Замечу, кстати, что постоянная уверенность в своей непримиримой смелости дарила диссидентски настроенным людям (моим коллегам в том числе) счастливую уверенность в том, что все их профессиональные неудачи происходят лишь от их свободомыслия. Им и в голову не приходило, что их рукопись могут не опубликовать просто потому, что она слаба. А редакции в свою очередь нередко стеснялись их рукописи отклонять, боясь обвинений в официальном реакционерстве. Помню, как Борис Давыдович Сурис, тогда главный редактор издательства «Искусство», жаловался, что боится вернуть неудачную рукопись «левому» автору: «Ведь обязательно подумают, что я испугался, а диссидентского ничего в ней нет. Просто она очень плохая!»
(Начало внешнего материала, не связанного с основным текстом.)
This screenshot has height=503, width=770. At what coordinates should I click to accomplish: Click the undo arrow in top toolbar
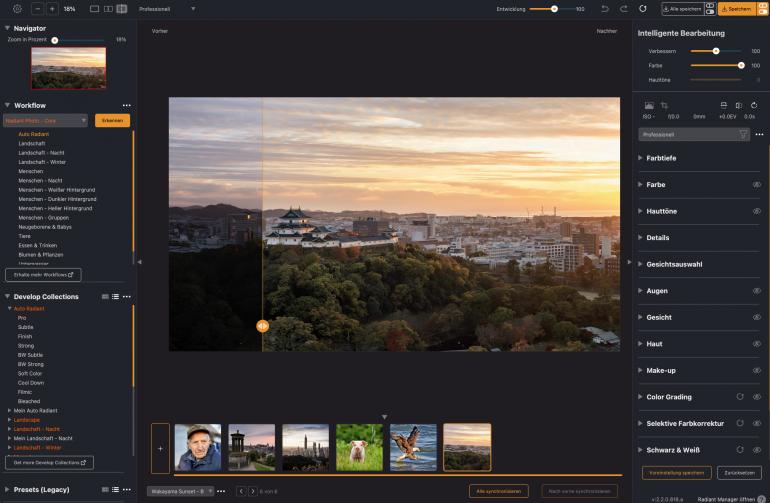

С неприятным чувством поймал себя на том, что в моих суждениях о многих тогдашних моих старших коллегах и просто знакомых и малознакомых людях много желчи и раздражения. Отчасти это следы зависти. Все они были старше меня, более в себе уверены, относились ко мне сверху вниз (даже подвыпившие художники). Они знали, чего хотят, и не сомневались, что поступают правильно. Ничего подобного я не знал, смотрел на всех, как утка на балкон, однако подозревал, что многовато здесь напускного. Хотя всеми ими готов был восхищаться, брать пример. А разочарование приходило неминуемо, и это тоже вызывало раздражение. Несправедливо? Да, конечно! Но в этой книжке я взыскую не справедливости, а приближения к тогдашней реальной жизни и ощущениям, в ту пору испытанным. А это, оказывается, ничуть не легче, чем отыскать справедливость.
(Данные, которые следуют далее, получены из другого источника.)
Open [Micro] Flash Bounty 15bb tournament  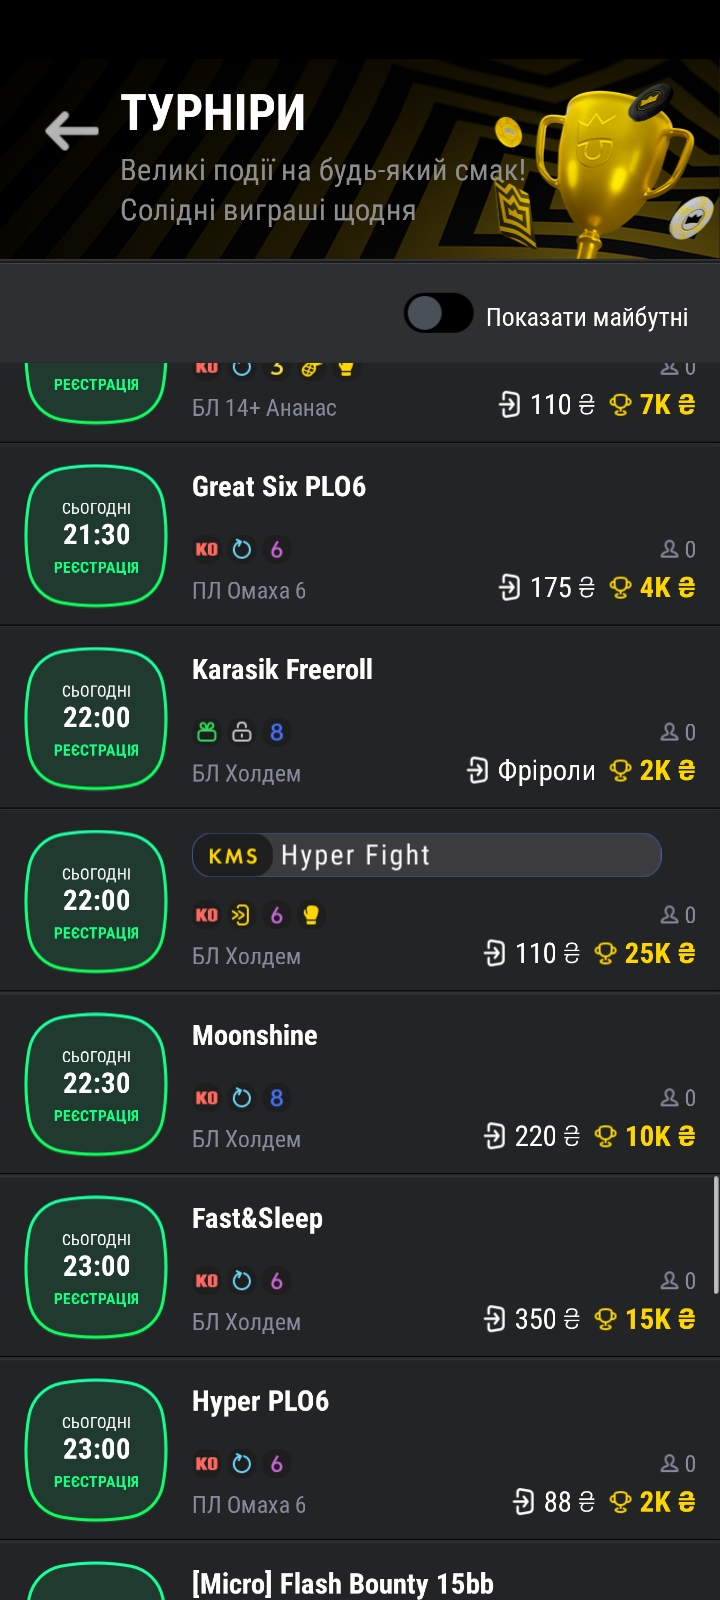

В конце декабря 1960 года я получил из «Молодой гвардии» поздравление с Новым годом и преисполнился робких надежд: значит, в издательстве меня уже считали своим?
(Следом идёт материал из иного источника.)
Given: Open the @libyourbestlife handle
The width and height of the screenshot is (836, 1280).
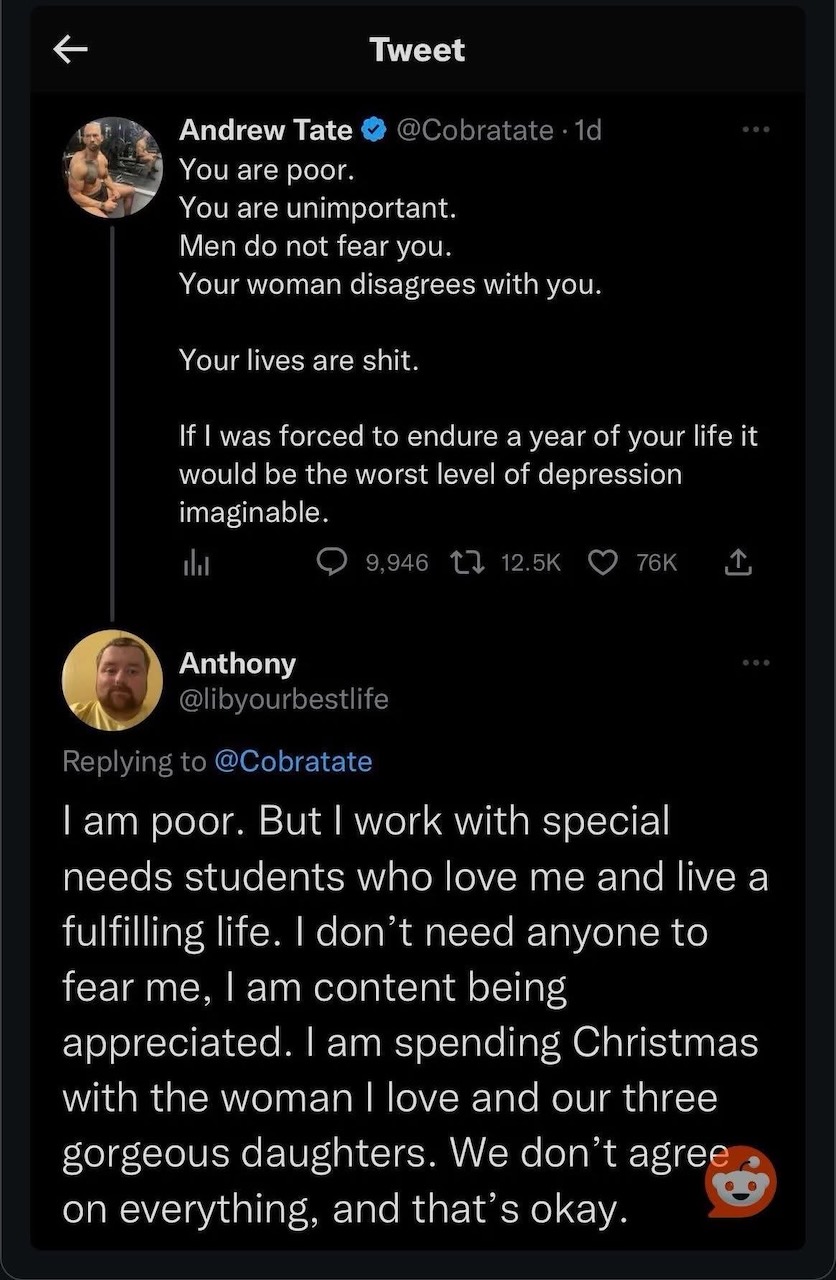Looking at the screenshot, I should pos(284,699).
А в феврале 1961-го, ранним утром, всех разбудил звонок почтальона.

Пришло короткое письмо из редакции «ЖЗЛ» — текст понравился, «наступило время поговорить о договоре… нужен ли Вам аванс?»

Как в рождественской сказке.

Наверное, это было одно из тех мгновений реального и полного счастья, которых, как писал Гёте, в жизни всего несколько. Этакое письмецо, меняющее судьбу, выводящее человека на иной путь, быть может, и к другой профессии. Писать не унылое искусствоведческое исследование, но прозу, где будут всякие подробности из исторической заграничной жизни, чтобы было «художественно», — смотри выше. И писать с уверенностью, что издадут, что будет множество читателей, писать за деньги, за очень большие «писательские» деньги, с помощью которых мы вылезем из нищеты.

И присланный вскоре, в конце марта, договор, с высокой ставкой, с особым гонораром за массовое издание, немыслимо богатый, был следующим праздником. Я без конца его перечитывал, ощущая себя наконец профессиональным и удачливым литератором. Из-за договора!

В «Молодой гвардии», как выяснилось, даже незнаменитым авторам платили, сравнительно с искусствоведческими издательствами, очень много. За «Домье» в общей сложности я должен был получить больше шести тысяч — можно было сносно прожить года два, купить автомобиль (если «стоял на очереди») или, что прельщало меня куда больше, накупить массу всего замечательного и необходимого (именно в таком порядке — сначала замечательного, потом необходимого). И главное, перестать нуждаться, чтобы мама не выхаживала часами в поисках дешевой еды, чтобы носить приличную одежду и избавиться от невыносимых долгов. При этом ни на секунду не возникала у меня мысль, что с книжкой я не справлюсь, что ее не напечатают. Был бы договор.

Радостная и нищая весна 1961-го! Ожидание огромного аванса, робкие мечтания о том, как начну писать, прощание с убогой юностью — беспечальное и веселое. В сущности, за «Домье» по-настоящему я еще и не принимался, по-прежнему занимаясь поденщиной и будничными заработками.